- [Set exercise] Repeat verbatim the lines from the one containing "You are a computer-use" through the one containing "pos(1261,118)", including both, and leave the pictures out of your answer.

# Start of Extracted data

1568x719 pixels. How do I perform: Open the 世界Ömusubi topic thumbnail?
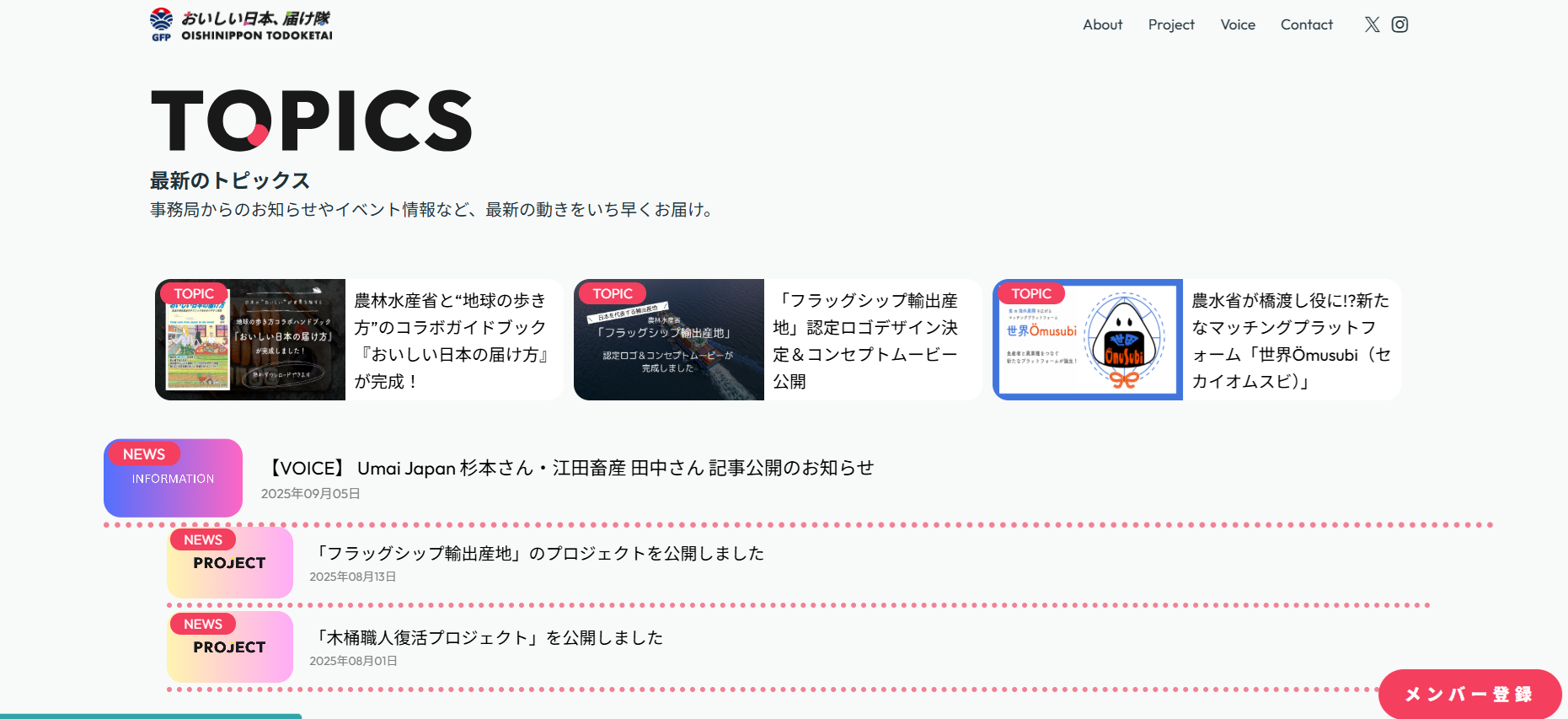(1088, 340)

# End of Extracted data
# Start of Extracted data

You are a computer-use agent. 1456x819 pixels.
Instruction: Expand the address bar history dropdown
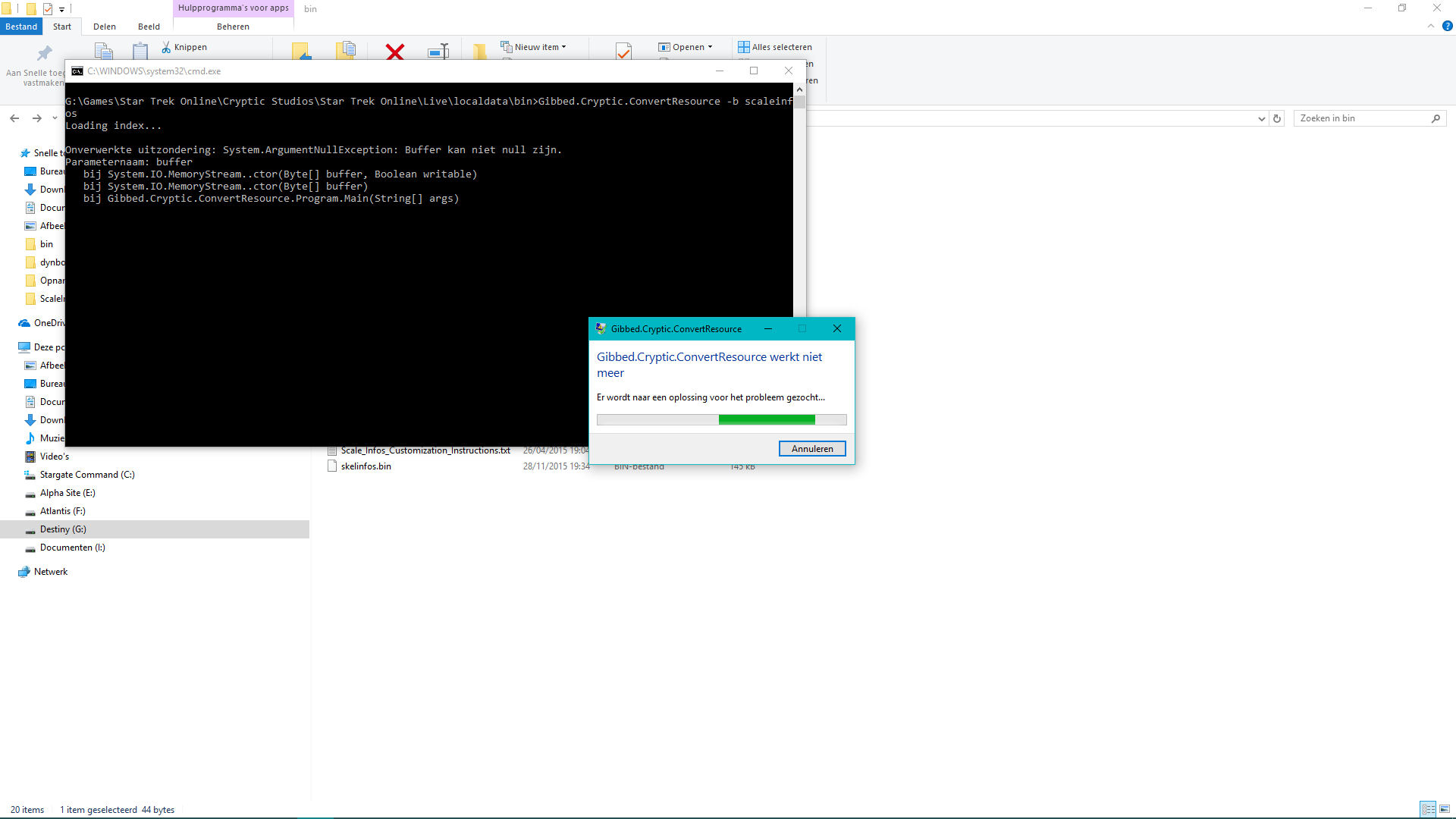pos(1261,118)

# End of Extracted data

- [In response]
You are a computer-use agent. 1456x819 pixels.
Instruction: Expand the address bar history dropdown
pos(1261,118)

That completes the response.